Dann geht es natürlich um Investitionen, Handel, Innovationen und Wissen. Hier kann man sagen, dass unsere Wirtschaftsbeziehungen durchaus zugenommen haben, aber sie könnten noch intensiver sein. Ich möchte ausdrücklich loben, dass wir dadurch, dass wir bei Ihnen eine Ansprechstelle haben, auch Wirtschaftsinvestitionsfälle haben sehr schnell lösen können, wo wir Schwierigkeiten hatten. Wir konnten schon in vielen konkreten Fällen helfen. Denn Ihr Anspruch, Indien zu einer modernen Industrienation zu entwickeln - "Make in India" ist ja eine Sache, die wir seitdem Indien Gastland bei der Hannover Messe war, genau verstanden haben--, wird von Ihnen auch mit großer Macht und mit großem Nachdruck durchgesetzt.

Es gibt Fragen der Bildung und der Forschungszusammenarbeit. Hier blicken wir auf eine lange Tradition zurück. Immerhin studieren 20 000 Inder in Deutschland. Es könnten gerne mehr werden. Wir wollen gerade auch im Bereich der beruflichen Bildung einen Lehreraustausch vornehmen, damit wir dann auch die richtigen Bildungsmethoden ansetzen. Das ist jedenfalls ein großer Bereich unserer Zusammenarbeit.

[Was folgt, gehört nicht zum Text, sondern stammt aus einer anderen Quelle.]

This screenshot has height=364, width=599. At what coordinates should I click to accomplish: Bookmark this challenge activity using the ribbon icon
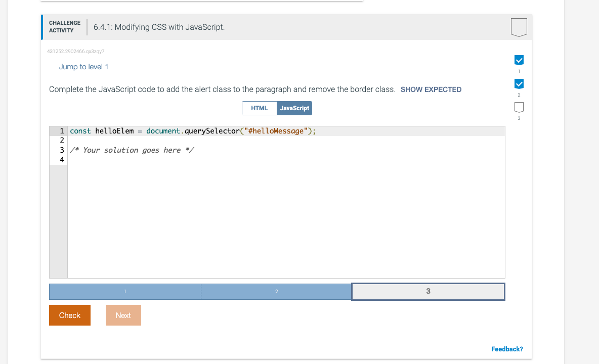(x=519, y=27)
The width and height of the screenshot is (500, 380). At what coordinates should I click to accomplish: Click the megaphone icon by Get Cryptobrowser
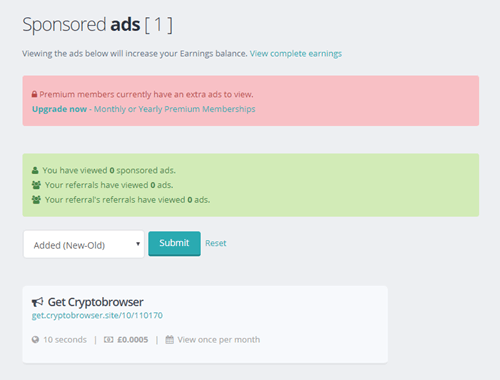click(38, 302)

Wir wollen gerne an Ihren großen Infrastrukturprojekten beteiligt sein, die Sie ja im Auge haben, um Indien weiter zu entwickeln.

Wir wollen im Bereich der nachhaltigen Entwicklung und des Klimaschutzes eng zusammenarbeiten. Da gibt es viele, viele Bereiche sowohl im Umweltbereich ganz allgemein, was Abfallmanagement anbelangt, was reines Wasser anbelangt, als auch was die Klimafragen anbelangt. Indien hat ja einen vergleichsweise geringen CO2-Ausstoß, aber die zukünftige industrielle Entwicklung muss natürlich möglichst nachhaltig erfolgen. Dass Sie in Indien inzwischen schon 74 Gigawatt erneuerbare Energien haben, ist auch etwas, was Sie immer wieder auch nach vorne gebracht haben. Ich kann Sie dazu nur beglückwünschen.

Wir wollen Menschen zusammenbringen. Ich habe mich heute früh mit Vertreterinnen von Frauenorganisationen, die in ganz unterschiedlichen Bereichen arbeiten, getroffen. Ich denke, gerade im Bereich der Gleichberechtigung kann noch einiges getan werden. Was Frauen und Erwerbstätigkeit, Kinderbetreuung, Frauen und Karrieren im Bereich der Wissenschaft angeht, können wir auch noch in Zukunft eng zusammenarbeiten.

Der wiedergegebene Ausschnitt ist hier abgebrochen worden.